Genetic testing is a type of medical test that identifies changes in a person's genes, chromosomes, or proteins. By examining an individual's DNA, these tests can confirm or rule out a suspected genetic condition, or help determine a person's risk of developing or passing on a genetic disorder.

How genetic testing works

Genetic testing can be performed using a small sample of bodily fluid or tissue, such as blood, saliva, or cells from the inside of the cheek. The sample is sent to a laboratory, where technicians look for specific changes, such as:

* Gene variations: Analyzing specific DNA sequences to find variants or mutations linked to a genetic disorder.
* Chromosomal abnormalities: Examining entire chromosomes or long segments of DNA to find large-scale changes, like a missing or extra chromosome.
* Protein or enzyme levels: Measuring the amount or activity of certain proteins, as abnormalities can indicate DNA changes causing a genetic disorder.

Types of genetic testing

There are several types of genetic tests, each used for a different purpose:
Diagnostic testing: Confirms or rules out a specific genetic condition in a person who is already showing symptoms.
Predictive and presymptomatic testing: Detects gene mutations that increase a person's risk of developing a genetic disorder later in life, such as certain cancers.
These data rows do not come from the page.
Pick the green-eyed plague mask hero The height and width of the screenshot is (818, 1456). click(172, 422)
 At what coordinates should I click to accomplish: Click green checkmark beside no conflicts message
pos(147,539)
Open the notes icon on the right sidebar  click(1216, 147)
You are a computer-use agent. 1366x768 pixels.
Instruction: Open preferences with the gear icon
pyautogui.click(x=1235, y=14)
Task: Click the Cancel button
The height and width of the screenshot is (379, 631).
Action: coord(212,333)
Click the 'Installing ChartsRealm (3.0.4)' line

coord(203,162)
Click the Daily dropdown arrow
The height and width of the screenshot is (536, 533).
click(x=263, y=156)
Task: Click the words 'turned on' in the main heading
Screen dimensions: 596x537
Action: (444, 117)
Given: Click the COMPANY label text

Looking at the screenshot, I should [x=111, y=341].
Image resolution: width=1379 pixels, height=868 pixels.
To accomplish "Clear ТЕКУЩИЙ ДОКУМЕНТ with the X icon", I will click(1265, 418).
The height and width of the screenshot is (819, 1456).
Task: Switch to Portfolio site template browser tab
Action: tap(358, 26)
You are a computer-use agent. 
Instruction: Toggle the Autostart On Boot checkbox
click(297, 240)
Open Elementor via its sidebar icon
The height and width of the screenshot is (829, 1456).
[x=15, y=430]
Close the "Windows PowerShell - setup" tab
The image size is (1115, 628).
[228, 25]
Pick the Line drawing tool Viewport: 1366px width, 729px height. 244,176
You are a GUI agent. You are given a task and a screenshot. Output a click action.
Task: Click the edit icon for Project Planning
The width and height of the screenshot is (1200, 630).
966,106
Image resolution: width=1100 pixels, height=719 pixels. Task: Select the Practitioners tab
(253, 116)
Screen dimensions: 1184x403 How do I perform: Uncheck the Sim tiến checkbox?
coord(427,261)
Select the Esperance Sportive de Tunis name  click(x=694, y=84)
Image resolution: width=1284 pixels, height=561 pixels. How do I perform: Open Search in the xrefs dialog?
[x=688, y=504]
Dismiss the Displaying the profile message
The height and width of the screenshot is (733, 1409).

This is often recommended for individuals with a family history of a specific condition.
Carrier testing: Determines if a person carries a gene for a recessive disorder, such as cystic fibrosis. This is typically done before or during pregnancy to assess the risk of passing the condition to a child.
Prenatal testing: Detects genetic abnormalities in a fetus during pregnancy using a sample of the mother's blood or other procedures like amniocentesis.
Newborn screening: The most widespread type of genetic testing, it identifies genetic or metabolic disorders in newborns so that treatment can begin immediately.
Pharmacogenomic testing: Determines how an individual's genetic makeup affects their response to specific medications, which helps doctors choose the safest and most effective drug treatments.

Benefits and limitations

Genetic testing offers important benefits, but it also has limitations and potential risks.
Benefits:
Informed decisions: The results can help individuals and their families make informed decisions about their healthcare and family planning.
Earlier treatment: For some conditions, early diagnosis can lead to prompt treatment, improving a person's health outcomes.
Personalized medicine: For certain cancers, genetic testing on tumor cells can help determine the most effective, personalized treatment plan.

Limitations and risks:

Uncertain results: Some tests may yield an uncertain result (a variant of uncertain significance, or VUS), where it is not yet clear if the genetic change is benign or disease-causing.
Risk of discrimination: Concerns about genetic discrimination by insurance companies or employers led to the passage of laws, such as the Genetic Information Nondiscrimination Act (GINA) in the U.S., but protections may vary.
Emotional impact: A positive test result can cause anxiety, guilt, or depression, which is why genetic counseling is a crucial part of the testing process.
Accuracy limitations: Genetic tests do not always have 100% accuracy and may not be able to predict the exact symptoms, severity, or progression of a disorder.